HBI is about interoperability among distributed applications (software components), built with same or different technologies. As the name implies, HBI is an architecture that software components communicate with each others by hosting the execution of logics from peers. HBI is to get rid of synchronous access to remote resources, make all code executed natively and locally (in both concept and practice) whereas asynchronously. So transactional logics can be naturally grouped into atomic units and performed in parallel ways. On optimistic commit failures, transactions are possible to be retried automatically and transparently. At the same time performance drop and pitfalls due to synchronous execution and distributed data cache are get rid of, as well.

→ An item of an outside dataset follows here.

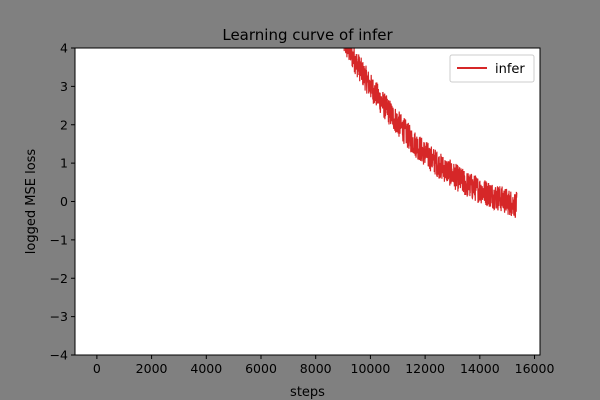 The height and width of the screenshot is (400, 600). I want to click on y-tick-label: 3, so click(64, 86). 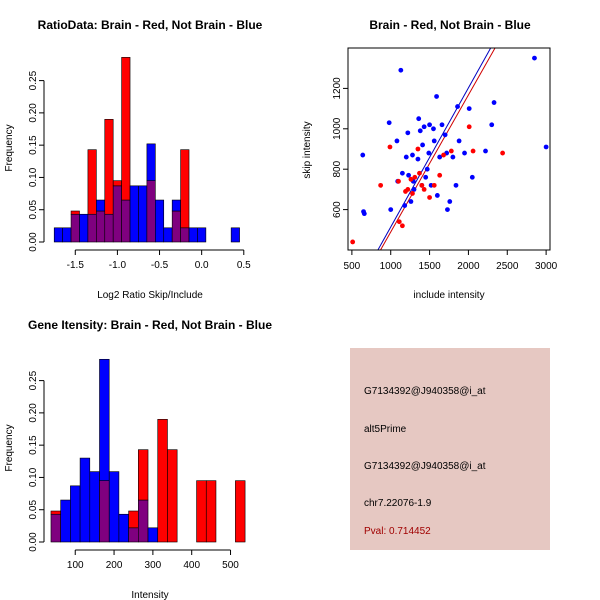 I want to click on y-tick-label: 1000, so click(x=338, y=128).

SQL is essentially semi-HBI: There is an interesting fact that wherever you wrote your SQL code, it is executed in the server environment, and you know your SQL always access local resources like tables, views and stored-procedures etc. SQL transactions naturally consist of arbitrary statements between two COMMITs. Pure SQL transactions are possible to be transparently retried on optimistic commit failures.

On the contrary is IBI - Invocation Based Interfacing. Those paradigms try to hide resources behind some mechanisms so that access to resources are wrapped/encapsulated in synchronous ways, regardless they are local or remote. Some define service invocation interfaces, like RMI (including EJB), Web-Service, where remote routines encapsulate their resources and are wrapped like client-local code. Some allow data resources distributed to client environment and wrapped with client-local library code that transparently make data available, handle validity, and manage consistency, like various OODBs, ORM. Transactions can rarely be transparently retried on these infrastructures.

Distribution and concurrency/parallel become explicit, asynchronous complexity instead of implicit, synchronous complexity.

Synchronous programming habit will be broken, programmers will have to consciously know that some blocks of their code will run asynchronously at environments (domains) other than the local application they are developing. Code relies on the result of some remote manipulations can not be programmed as a subsequent block of that manipulation code, but must be implemented as local task agent objects that the remote peer can send back to indicate the result.

Higher security profile. Applications need to enforce sandboxes to host executions of objects from other domains, against malfunctioning peers and hostile attacks.

The architecture of large RAM/storage shared by many CPUs/cores is best benefited. Large data sets in a single memory space and local storage are shared as-is to all domains requiring them, manipulations to these resources are hosted by local CPUs/cores having direct access to them. This is the most efficient way for distributed domain resource sharing.

As a result, performance is a biggest hit. All data and logics become local and native, and can be greatly optimized with explicit parallel (parallel candidates are expressed by application code as a side effect). No data replicated anymore, large amount of redundant memory and bandwidth saved.

Much less pitfalls due to distribution of objects. Neither objects are distributed anymore, nor do they need to be transfered over wire, objects now always identify themselves at where they actually are, no shadow copies or stubs or proxies used to create subtle errors and harden debugging.

Server applications are much more stable. Most new client requirements those used to need service API changes in traditional approaches now can be unilaterally achieved by modifying only the client application.

Client applications can go much richer without resistance from the server side, do not need to change/restart server applications (i.e. less permissions/efforts required) in order to evolve client applications.

Client applications have their own rich domain models that focus on their own functionalities, much better separated from functionalities like persistence and work flows those server applications need to care. Client applications can focus on their own domain model which is regarded by server applications by translating server domain model changes to client behaviors through delivery of task agent life scripts.

More effective Object Orientation. No data packet based protocol anymore, all logics become behaviors of either domain objects or agent objects triggered by task agent life script.

P2P communications become more natural. Clients are also domains, they are at the same priority of server components in inter-domain communications.

Much more realtime-interactive features can be naturally implemented to enhance user experience. Built-in server-push and P2P-push ability well enable it.